We’ve simply got to lick Bush—and Jaid Barrymore sure seemed game at acclaimed gutter-gal Kina‘s gig at Joe’s Pub last week. “I’m bisexual,” Jaid told me, without all the prompting it took for Guillaume Depardieu to uncork his earthly desires. “In fact, I kissed that hot woman over there once, but she bit me!” What really bit was having to wait for hours as techies readied the stage and barmaids handed us bills over a publicist’s protests. (Get a free drink at this place and you’ve got more tenacity than Richard Hatch.) “I hear Kina’s like Tina Turner,” sunny pop icon Mandy Moore murmured to me from the next table. I advised her that Kina isn’t Tina and she doesn’t care for comparisons, thank you. “I wouldn’t mind the comparisons,” Mandy said, smiling—meaning to Tina, not Jessica Simpson. Neither would I, but Mandy and I also didn’t mind leaving before the show started.
You get a full night’s entertainment before Sing-a-Long Sound of Music—a sort of Wigstock for the whole family—even starts. This British phenom, which has been transplanted to the Ziegfeld via whiskers on kittens, takes the classic musical brimming with treacle and Nazis and makes it an inter- active experience, a sort of Shlocky Horror Picture Show during which you’re encouraged to never shut your Von Trapp. Before the flick, you get a live costume contest, during which people go for true purist detail, some opening-nighters dressing like “brown paper packages tied up with string” and one guy announcing himself as “a Jew,” citing the lyric “a Jew, a Jew, to you and you and you.” The winner came as an entire gazebo, from which he darted his head and played both Liesl and Rolf. He was 16 going on a thousand bucks (the contest prize)!
When the tittering subsided, the MC briefed us on when to hold up our various assigned props, whom to boo or bark at (the Baroness, Rolf), and when to go “awww” (whenever Gretl does something pathetic or cute, which is often). It’s camp by numbers, but hey, The Sound of Music is big this year—it figures in that upcoming Björk toe-tapper about execution—and it makes sense that something we’re so ashamed to have loved should come back as a big, lederhosen-clad mockfest. The fun for me was finding all the dirty subtext in the dialogue (especially the nuns’), though the MC warned us that this was a family event and “innuendo is better than profanity.” The original Liesl, Charmian Carr, applauded that sentiment vigorously, but the film’s li’l Louisa, Heather Menzies—who ended up posing for Playboy in the ’70s—might have been more amenable to all the licking jokes.
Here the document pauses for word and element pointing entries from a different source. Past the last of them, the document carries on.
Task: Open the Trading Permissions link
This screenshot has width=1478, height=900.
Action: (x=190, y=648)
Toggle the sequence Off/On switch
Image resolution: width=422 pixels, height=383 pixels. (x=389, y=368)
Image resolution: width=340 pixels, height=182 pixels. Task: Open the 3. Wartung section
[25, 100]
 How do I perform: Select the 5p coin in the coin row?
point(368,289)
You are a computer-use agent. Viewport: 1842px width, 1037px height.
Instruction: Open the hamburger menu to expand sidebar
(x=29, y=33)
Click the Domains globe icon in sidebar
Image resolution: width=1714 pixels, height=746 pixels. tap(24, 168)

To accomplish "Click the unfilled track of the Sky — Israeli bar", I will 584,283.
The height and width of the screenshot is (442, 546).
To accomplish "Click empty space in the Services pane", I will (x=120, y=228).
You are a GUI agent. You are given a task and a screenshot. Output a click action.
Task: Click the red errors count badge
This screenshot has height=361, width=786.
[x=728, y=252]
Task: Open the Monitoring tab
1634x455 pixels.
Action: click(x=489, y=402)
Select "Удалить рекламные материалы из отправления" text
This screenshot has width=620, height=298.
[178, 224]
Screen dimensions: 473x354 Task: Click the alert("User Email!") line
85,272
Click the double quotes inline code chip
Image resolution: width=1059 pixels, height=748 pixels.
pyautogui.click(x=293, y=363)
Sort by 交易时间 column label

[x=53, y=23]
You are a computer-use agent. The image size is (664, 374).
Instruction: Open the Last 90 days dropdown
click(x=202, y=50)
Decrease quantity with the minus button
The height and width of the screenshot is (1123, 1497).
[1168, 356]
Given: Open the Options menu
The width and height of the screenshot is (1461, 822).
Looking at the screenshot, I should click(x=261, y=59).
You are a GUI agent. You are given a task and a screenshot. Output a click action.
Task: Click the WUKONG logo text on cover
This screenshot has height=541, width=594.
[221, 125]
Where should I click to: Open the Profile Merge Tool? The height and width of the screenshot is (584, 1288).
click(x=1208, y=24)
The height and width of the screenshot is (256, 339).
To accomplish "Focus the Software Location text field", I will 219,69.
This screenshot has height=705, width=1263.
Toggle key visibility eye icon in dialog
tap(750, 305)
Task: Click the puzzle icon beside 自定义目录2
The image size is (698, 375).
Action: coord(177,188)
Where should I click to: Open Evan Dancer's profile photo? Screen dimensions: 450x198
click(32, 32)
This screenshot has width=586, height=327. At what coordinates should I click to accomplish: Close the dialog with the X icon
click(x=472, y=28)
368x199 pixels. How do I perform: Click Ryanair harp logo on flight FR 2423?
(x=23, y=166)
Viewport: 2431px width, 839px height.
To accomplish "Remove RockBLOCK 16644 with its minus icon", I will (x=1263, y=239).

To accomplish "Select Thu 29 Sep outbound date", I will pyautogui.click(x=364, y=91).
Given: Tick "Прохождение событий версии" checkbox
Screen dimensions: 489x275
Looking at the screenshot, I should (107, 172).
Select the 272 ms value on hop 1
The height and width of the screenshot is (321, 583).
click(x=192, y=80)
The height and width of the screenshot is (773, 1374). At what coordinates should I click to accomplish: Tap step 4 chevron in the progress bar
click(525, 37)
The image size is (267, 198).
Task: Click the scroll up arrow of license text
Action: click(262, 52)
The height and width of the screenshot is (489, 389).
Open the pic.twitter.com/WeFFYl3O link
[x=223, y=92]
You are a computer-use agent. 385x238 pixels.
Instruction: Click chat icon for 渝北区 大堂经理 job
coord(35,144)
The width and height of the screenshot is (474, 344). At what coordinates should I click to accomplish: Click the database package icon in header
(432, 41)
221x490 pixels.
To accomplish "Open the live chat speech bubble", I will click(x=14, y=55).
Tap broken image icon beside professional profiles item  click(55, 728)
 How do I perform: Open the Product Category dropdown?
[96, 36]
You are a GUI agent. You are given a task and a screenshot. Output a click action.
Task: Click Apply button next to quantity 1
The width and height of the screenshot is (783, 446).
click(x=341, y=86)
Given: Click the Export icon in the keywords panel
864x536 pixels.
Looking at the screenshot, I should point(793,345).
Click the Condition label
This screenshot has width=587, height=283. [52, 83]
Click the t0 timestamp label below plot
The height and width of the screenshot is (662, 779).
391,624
Finally, my hills were alive watching the MTV Video Music Awards, though the Wayanses should go awayans, Puffy seemed underwhelmed by girlfriend Jennifer Lopez‘s victory, and no one even recognized Bobby Brown‘s surprise appearance. And am I the only one who noticed that self-proclaimed victim Eminem seemed to be sitting alone a lot? And that Aaliyah came onstage holding hands with her brother and gushing to him, “You’re my everything”? Girl, watch out or you’re gonna marry Billy Bob Thornton!